Not among the most revered at his former place, management declined splurging for a stamp to mail his last check.
New remuneration is middling. Fortunately, I haven’t any debts or dependents. Good thing. Burdened by those two anchors, my salary might tickle the suburban poverty level. And benefits? Continued good health just became a necessity, while vacation time has been transformed into a concept … for other people. Time off will come at a price. One I must pay.
Today’s American labor conditions reflects more and more of yesterday’s American management habits. At this rate Generation X’s Upton Sinclair will have a surfeit of material for an updated version of The Jungle. Same goes for its Chaplin, who’ll film his or her Modern Times on digital.
When I toiled at an honest job, earning fair wages and other just recompense, I absolutely appreciated my situation. My nest was better than sufficiently feathered. It was comfortable.
Again, long ago, if labor organizers hadn’t agitated the rank and file, broken their arches on picket lines, gotten their heads busted during “actions,” and resorted to courts in seeking redress, no way myself and tens of millions of others could’ve created then expanded a thriving middle class. You know. The protections being lionized by the same business whizzes trying to eviscerate it.

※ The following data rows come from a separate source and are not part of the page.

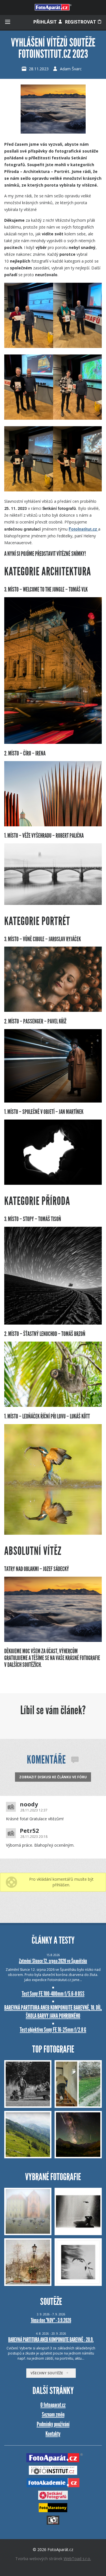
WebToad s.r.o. (77, 2558)
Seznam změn (53, 2414)
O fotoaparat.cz (53, 2405)
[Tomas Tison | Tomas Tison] (53, 1323)
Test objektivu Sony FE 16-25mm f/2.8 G (53, 2030)
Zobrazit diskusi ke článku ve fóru (53, 1777)
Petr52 (29, 1830)
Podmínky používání (53, 2424)
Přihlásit (45, 22)
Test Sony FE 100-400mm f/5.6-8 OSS (53, 1994)
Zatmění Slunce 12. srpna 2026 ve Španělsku (53, 1961)
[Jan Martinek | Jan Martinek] (53, 1183)
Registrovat (81, 22)
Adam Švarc (71, 68)
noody (29, 1804)
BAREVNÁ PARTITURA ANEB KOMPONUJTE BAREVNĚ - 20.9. (51, 2339)
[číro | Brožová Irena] (53, 824)
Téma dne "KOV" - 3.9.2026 (51, 2320)
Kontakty (53, 2434)
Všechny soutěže (48, 2373)
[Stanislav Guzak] (53, 1640)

Without such recourse, the thin top level would’ve already hoarded more of the cream than they have already. That’s no lie. Nor exaggeration.
In my previous professions I’ve been blessed to observe the privileged. Especially the privileged who’ve believe they’ve hit a homer but in reality were born on third and scored on a balk. Most of us have hard enough times getting to first, much less stealing second and third.
The underentitled/overgrasping children of my numbskull former employer believed they rated elect membership. At least both girls espoused that misguided belief for the longest. Joining the supercilious and vaporous seemed a no-brainer for the brain dead. Like everything else requiring purpose and dedication, those lazy dopes missed the cut. Abjectly.
Through no effort of my own I work on the periphery of where they hoped to rise and lounge. Probably because those kind of rarefied personages always failed impressing me. Now if I’d been a suck-up parasite …
Perhaps this new proximity will churn fodder for future posts. Those poor people. At the slightest provocation that’ll be me outside the tent pissing in. If so, results will stain this spot.